My parents lived in New York. I phoned my dad and asked to borrow $100. He said he would deposit it at the bank later that day. I stropped and sulked for a bit and my dad relented and said he would go before his meeting. He was hoping to get some work done before the meeting.

The line in the bank was long and he nearly left but he stuck it out as he'd already waited so long. The plane hit the tower his meeting was scheduled for. He had just got in the car.

It's possible that if I hadn't been such a brat he would have been in the tower or very close to the tower.

The receipt for his deposit to my account is framed and tucked away.

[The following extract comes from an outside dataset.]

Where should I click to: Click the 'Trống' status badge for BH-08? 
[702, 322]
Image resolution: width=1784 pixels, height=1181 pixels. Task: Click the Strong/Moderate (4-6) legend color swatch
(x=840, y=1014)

Paul2023 · 11/09/2023 18:23

22 years ago today. Feels recent in some ways yet so along ago in others.

I still find it so unbelievable that it happened. So sad. Just normal people going to work / travel that beautiful September morning, not knowing what horror lay ahead.

Chickenkeev · 11/09/2023 18:29

Paul2023 · 11/09/2023 18:23

22 years ago today. Feels recent in some ways yet so along ago in others.

I still find it so unbelievable that it happened. So sad. Just normal people going to work / travel that beautiful September morning, not knowing what horror lay ahead.

I watched a doc on it last night. I still can't properly wrap my head around it. So long later. I can only imagine what living through it in NYC was like. Armageddon of sorts i suppose.